Dollhouse, her recently released second EP, is one step towards achieving that end. It's a four-track project with a dark-pop sound, where she sings about experiences that she might not have personally gone through, but which she's seen others around her deal with. Iyer tells us, "I would like to call myself the sort of songwriter who likes to write about things that are foreign to her. I want to live other people's lives vicariously. I haven't ever been in an abusive relationship [one of the themes in the EP]. But I have a friend who is in one, and this EP is an ode to her and people like her. I wanted to get in touch with what they feel."
Sonically speaking, the singer, who is trained in opera by a private teacher, fell back on her music education to give the tracks a certain emotive quality. Opera, she says, has taught her how to sing powerfully without hurting her voice. "It's taught me how to sound soft and yet powerful and emotive at the same time. In terms of Dollhouse, the music relies heavily on emotions, and there are times when I wanted to sound loud in terms of my voice without it being overbearing."
The Mumbai-based high school student adds that balancing her studies and music can be a bit of a task at times. She follows an international curriculum that is extremely demanding, but she writes tunes and sings whenever she finds the time to stay in touch with her music.

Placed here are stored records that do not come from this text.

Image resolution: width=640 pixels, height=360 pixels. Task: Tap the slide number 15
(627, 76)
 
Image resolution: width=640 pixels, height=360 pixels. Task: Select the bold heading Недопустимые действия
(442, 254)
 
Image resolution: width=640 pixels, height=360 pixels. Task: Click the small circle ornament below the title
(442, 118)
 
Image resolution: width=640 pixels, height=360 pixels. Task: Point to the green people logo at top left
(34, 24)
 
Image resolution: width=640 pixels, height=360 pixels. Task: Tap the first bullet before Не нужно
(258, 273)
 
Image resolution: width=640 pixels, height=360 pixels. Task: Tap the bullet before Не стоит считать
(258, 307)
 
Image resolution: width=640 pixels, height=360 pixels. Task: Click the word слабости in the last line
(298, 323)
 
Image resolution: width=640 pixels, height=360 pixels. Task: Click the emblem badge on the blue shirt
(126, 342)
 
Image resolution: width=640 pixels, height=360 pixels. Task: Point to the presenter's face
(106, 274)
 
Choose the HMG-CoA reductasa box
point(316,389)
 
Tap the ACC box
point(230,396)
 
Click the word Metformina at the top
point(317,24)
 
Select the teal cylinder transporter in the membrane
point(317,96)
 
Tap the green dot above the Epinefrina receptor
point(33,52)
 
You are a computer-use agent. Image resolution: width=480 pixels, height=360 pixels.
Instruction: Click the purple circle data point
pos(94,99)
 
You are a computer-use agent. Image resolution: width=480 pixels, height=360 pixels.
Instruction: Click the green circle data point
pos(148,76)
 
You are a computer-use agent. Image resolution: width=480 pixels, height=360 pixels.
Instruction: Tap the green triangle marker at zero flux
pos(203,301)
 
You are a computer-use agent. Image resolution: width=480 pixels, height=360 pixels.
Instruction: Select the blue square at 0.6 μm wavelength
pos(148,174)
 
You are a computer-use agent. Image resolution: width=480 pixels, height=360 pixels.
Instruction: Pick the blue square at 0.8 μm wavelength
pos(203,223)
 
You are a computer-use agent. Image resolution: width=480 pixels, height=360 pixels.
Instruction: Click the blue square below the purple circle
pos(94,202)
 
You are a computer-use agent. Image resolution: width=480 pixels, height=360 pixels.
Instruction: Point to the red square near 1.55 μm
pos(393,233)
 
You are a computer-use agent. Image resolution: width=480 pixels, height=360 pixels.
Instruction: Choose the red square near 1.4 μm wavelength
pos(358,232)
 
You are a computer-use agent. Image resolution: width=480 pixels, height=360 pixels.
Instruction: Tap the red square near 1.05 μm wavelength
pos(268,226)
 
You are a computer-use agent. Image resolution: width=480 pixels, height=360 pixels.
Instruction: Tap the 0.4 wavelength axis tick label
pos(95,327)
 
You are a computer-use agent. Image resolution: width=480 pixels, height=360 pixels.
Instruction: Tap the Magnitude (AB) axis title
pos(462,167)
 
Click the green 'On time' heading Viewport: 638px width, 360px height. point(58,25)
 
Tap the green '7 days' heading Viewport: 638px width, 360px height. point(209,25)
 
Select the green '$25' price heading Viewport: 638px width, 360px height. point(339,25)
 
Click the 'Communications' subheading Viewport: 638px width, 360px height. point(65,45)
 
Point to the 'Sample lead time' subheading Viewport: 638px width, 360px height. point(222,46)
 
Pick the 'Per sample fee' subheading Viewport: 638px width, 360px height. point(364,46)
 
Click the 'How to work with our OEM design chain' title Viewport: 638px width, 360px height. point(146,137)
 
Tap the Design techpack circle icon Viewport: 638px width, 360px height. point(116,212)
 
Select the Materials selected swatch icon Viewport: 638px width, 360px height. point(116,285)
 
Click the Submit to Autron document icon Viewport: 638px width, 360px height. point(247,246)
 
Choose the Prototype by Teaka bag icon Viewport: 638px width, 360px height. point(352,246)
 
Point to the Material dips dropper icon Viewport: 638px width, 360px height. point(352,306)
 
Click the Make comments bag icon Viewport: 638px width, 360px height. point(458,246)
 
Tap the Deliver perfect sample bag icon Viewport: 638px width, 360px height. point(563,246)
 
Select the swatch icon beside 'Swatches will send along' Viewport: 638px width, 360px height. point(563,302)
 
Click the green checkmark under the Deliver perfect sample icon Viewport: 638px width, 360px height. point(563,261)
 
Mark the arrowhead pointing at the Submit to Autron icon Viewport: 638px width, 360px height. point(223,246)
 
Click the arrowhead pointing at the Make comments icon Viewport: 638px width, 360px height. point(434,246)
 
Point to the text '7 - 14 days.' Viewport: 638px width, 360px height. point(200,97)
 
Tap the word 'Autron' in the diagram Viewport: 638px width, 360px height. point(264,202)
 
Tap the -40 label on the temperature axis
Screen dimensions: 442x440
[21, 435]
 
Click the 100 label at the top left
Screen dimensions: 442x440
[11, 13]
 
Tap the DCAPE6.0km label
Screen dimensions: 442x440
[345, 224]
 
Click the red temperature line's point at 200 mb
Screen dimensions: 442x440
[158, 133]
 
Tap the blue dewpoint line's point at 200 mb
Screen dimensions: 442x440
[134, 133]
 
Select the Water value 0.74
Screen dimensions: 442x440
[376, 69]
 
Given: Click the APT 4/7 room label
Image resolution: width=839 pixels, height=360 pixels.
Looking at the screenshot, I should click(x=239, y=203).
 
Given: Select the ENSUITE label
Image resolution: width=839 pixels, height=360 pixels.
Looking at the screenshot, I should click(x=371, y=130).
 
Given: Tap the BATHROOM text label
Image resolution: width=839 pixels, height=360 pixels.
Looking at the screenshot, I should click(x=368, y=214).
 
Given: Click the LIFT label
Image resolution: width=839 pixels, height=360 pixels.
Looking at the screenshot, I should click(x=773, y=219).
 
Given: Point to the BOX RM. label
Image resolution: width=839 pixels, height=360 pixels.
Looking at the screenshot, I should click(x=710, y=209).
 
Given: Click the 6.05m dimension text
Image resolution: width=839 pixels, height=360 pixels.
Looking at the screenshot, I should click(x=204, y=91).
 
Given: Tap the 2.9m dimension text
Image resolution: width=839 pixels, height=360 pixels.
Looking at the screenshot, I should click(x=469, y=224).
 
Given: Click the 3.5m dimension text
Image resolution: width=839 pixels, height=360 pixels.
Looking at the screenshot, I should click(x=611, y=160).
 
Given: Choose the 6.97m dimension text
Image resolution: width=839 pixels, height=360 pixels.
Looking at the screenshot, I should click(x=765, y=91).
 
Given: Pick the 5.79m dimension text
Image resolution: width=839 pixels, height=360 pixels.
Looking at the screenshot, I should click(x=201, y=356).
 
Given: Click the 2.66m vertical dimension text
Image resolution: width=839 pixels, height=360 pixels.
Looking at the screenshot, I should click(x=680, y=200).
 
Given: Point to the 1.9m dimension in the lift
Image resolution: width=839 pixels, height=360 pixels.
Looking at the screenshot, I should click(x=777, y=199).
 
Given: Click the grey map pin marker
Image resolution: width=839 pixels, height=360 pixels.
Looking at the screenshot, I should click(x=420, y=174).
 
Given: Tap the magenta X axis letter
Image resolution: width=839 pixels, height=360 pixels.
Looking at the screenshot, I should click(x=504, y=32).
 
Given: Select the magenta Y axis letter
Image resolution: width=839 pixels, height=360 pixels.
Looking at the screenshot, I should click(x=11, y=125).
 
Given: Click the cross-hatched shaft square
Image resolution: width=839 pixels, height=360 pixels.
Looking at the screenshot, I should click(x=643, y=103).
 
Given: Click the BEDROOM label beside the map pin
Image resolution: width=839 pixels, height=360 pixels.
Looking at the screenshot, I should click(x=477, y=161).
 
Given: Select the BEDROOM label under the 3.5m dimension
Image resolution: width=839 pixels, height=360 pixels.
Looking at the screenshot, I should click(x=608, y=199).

These tunes are not necessarily meant to see the light of day in an album or EP. "I sometimes write music as a pastime and don't plan to show anyone these songs," she says, adding, however, that she is currently already working on her third EP which she plans to release in a couple of months. That's a pretty fast turn-around period for a musician who is still in her teens, but then again, Iyer has decided to dedicate her life to the craft and she's already going full steam ahead to realise her dream.